Toss in tinily-diced chicken (marinated in lemon juice and salt for an hour, if you like) and mushrooms in butter or cooking oil. I usually flavour this with ground black pepper, a touch of sugar, salt, parsely, but feel free to experiment.

Next, some deeelicious fresh/heavy/sour cream. Simmer and scrape up the pan-drippings. Scraped drippings are my secret ingredients.

 
One more step to go! Add some of the softended cheese to the simmering sauce. Fold it in well. Taste for the right salt/pepper/sugar/herb balance.
 
Pour the sauce over cooked and drained noodles (I just some leftover macaroni). 

You can see the base of the baking dish peeking because no one but me would touch a lip-smacking cheese-dripping creamy casserole, so I only make about enough for myself. Because I don't have to share. My life is a living tragedy, I know.

Layer the cheese on the noodle-in-sauce. 

In my case, the cheese covered empty bits of the dish in several places, so when I took the steaming cass. out of the oven, there were little pools of pure, unadulterated, melted cheese in between the mushroom and chicken. Don't you feel sad when little imperfects like that mar a dish you took absolutely no trouble over? No? Goodness. We could soul-siblings.

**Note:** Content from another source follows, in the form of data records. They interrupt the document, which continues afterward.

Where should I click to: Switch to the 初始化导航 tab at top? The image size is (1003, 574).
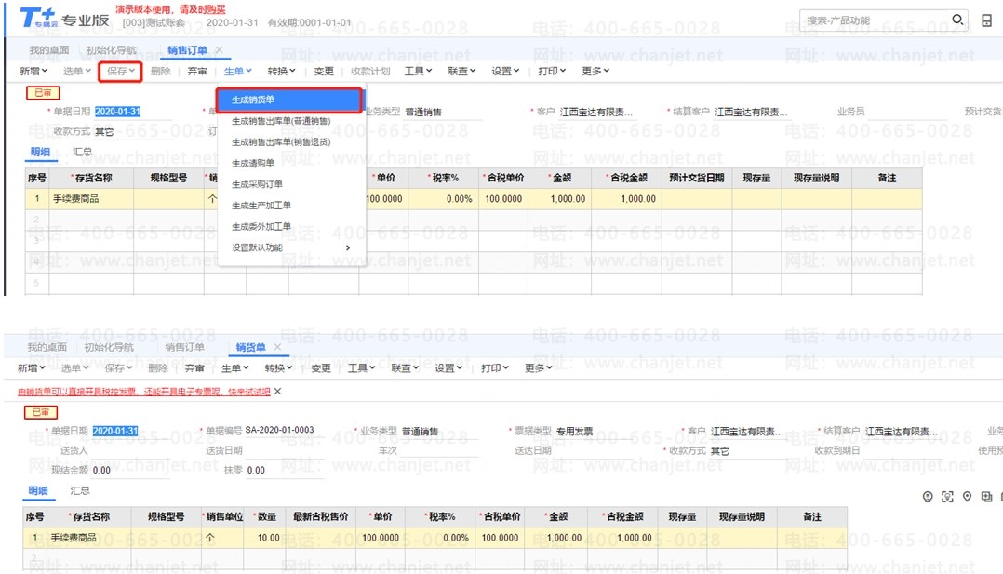tap(111, 50)
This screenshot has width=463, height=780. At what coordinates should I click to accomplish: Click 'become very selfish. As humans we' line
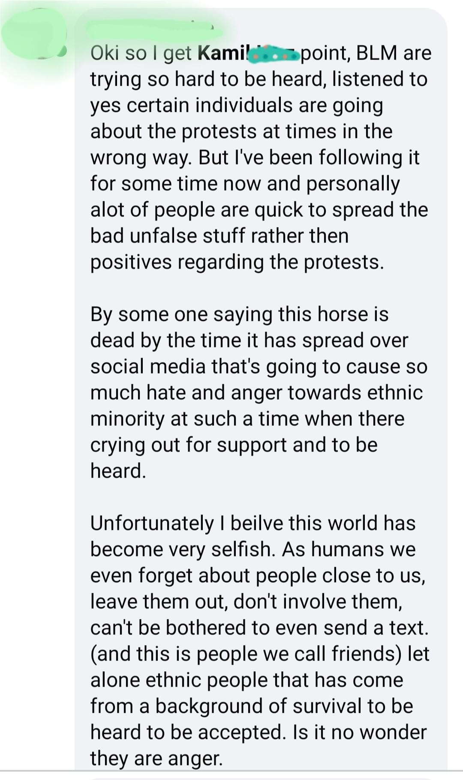253,549
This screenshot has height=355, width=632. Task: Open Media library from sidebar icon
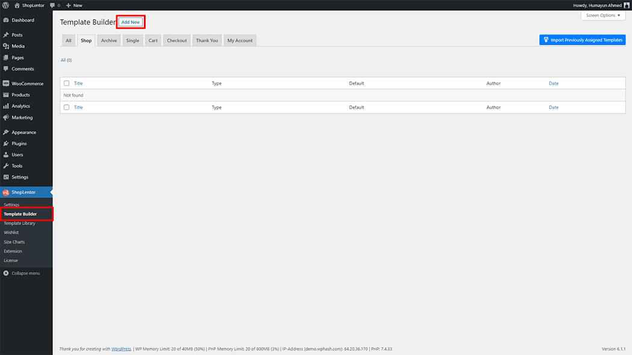tap(6, 46)
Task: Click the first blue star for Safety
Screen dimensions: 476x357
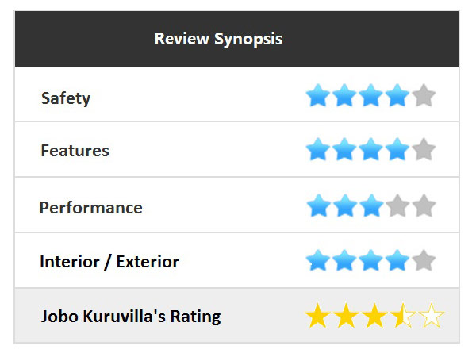Action: [318, 97]
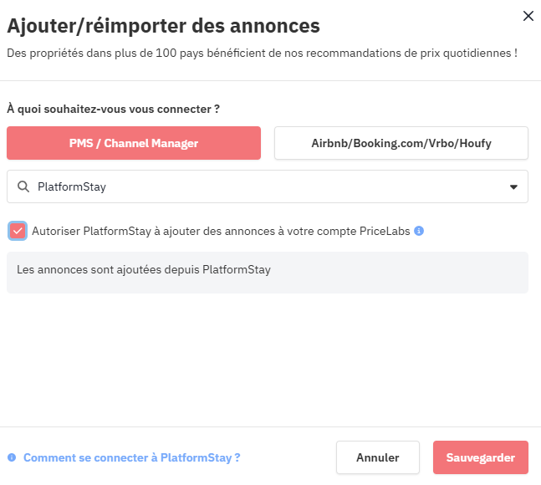The width and height of the screenshot is (541, 485).
Task: Click the blue info icon before Comment se connecter
Action: click(x=12, y=457)
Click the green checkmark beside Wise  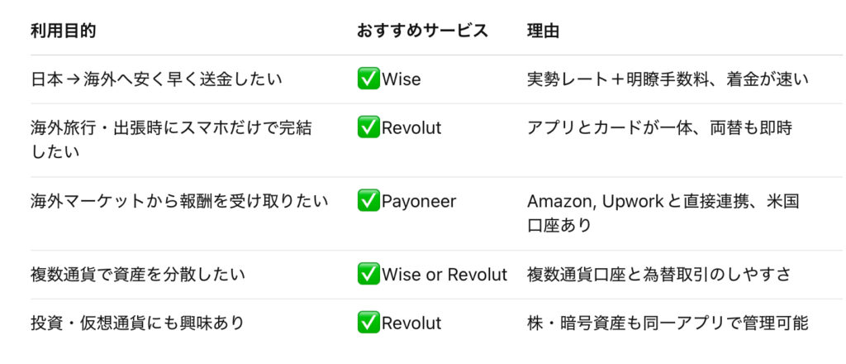coord(368,79)

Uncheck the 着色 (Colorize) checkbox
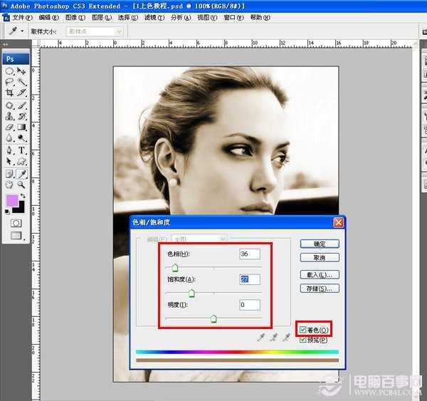click(x=304, y=330)
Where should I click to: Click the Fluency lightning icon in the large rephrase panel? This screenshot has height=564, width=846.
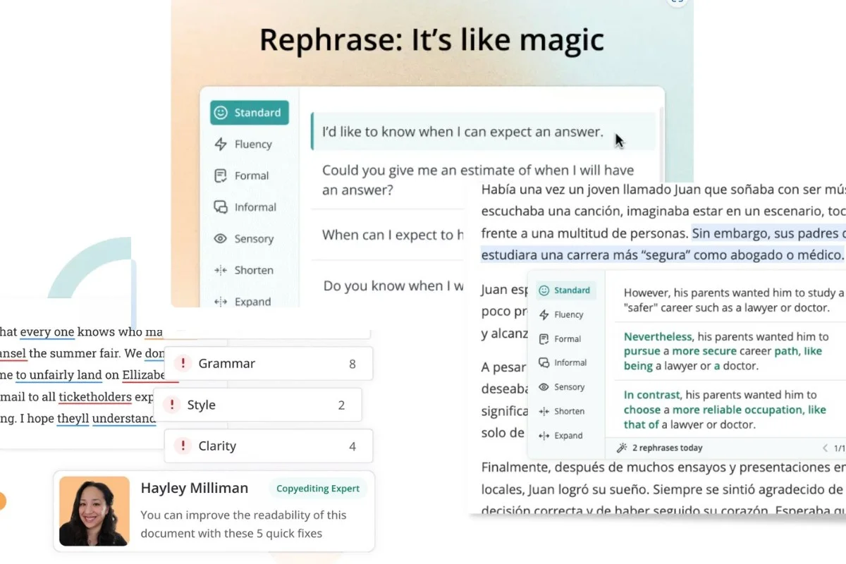pyautogui.click(x=220, y=145)
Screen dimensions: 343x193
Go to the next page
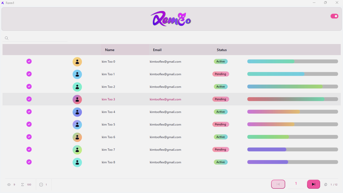313,184
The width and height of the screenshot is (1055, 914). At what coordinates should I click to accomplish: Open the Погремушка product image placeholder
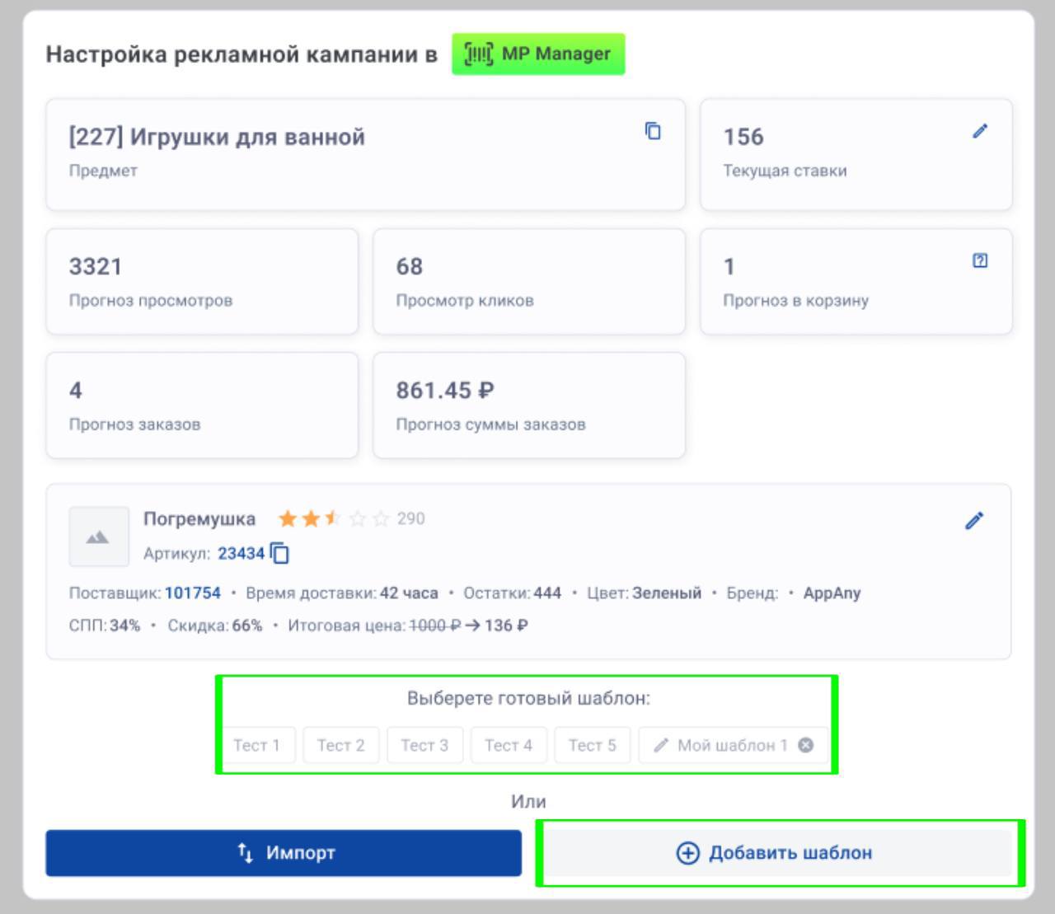pyautogui.click(x=98, y=537)
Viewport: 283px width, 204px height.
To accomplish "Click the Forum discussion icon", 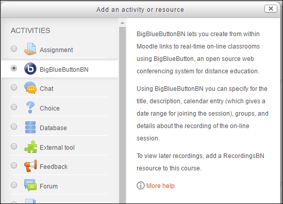I will (x=30, y=185).
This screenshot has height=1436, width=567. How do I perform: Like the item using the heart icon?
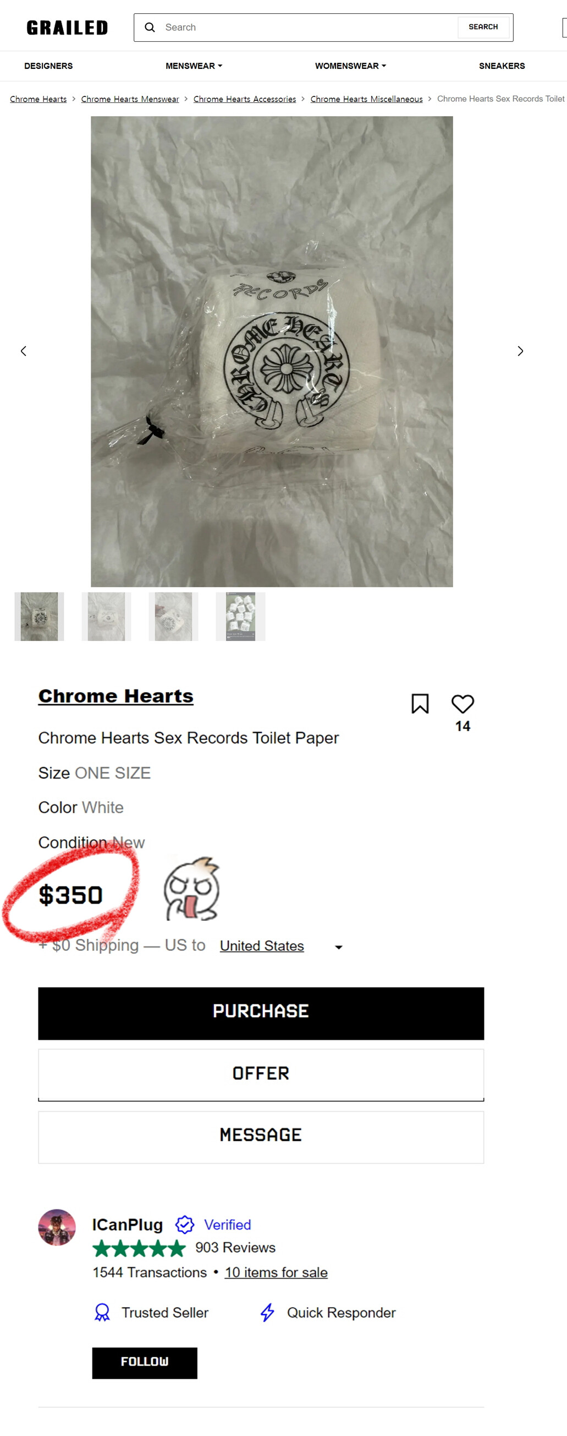pyautogui.click(x=462, y=704)
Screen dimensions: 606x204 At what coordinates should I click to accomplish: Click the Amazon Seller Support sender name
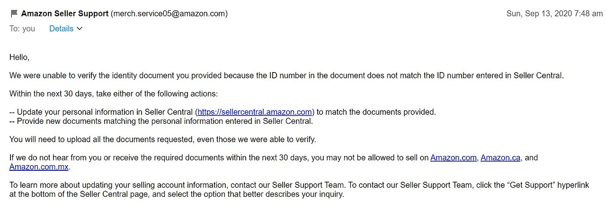click(65, 14)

Next, in the absence of shop-bought breadcrumbs (I don't even know if we get them in non-supermarket Calcutta), I crushed a couple of Marie biscuits, and a few salty cumin-flavoured ones. So much better then bland breadcrumbs.

 
And drizzled it on top of the cheese.

 
And then, after a thirty minute bake at 200C...

 
It was ready! You can't make out the bubbling cheese pools, nor smell the divine savoury-baked aroma, but you can take my word for it: Colour, smell, texture -- this was irrestible.
 
So I wasted no time resisting it.

Yum yum yum!
But enough about my fabulous dinner. Time to go make your own! Shoo!

Tuesday, 15 November 2011

Tangy Green Sprout Salad

Normally, I despise salads. Minus the dressing, they're utterly pointless and better suited to moo-cows than bipeds. However, I recently realised that the deliciously dressed sprouted grams sold at street corners -- all the chhola and moog in tangy lime or lemon juice -- can quite easily be called a salad, and for once I'd have a salad I could actually stomach.

So, here's what you do: first, soak green gram (gota moog) or chhola (small, hard chickpeas) overnight, or at least for eight hours. Then wrap them in a thin muslin or cotton cloth -- a large handkerchief should do it -- and hang the cloth in the kitchen, or any other warm place. Maybe your bedroom on a winter's night? Anyway, leave it to sprout for a day.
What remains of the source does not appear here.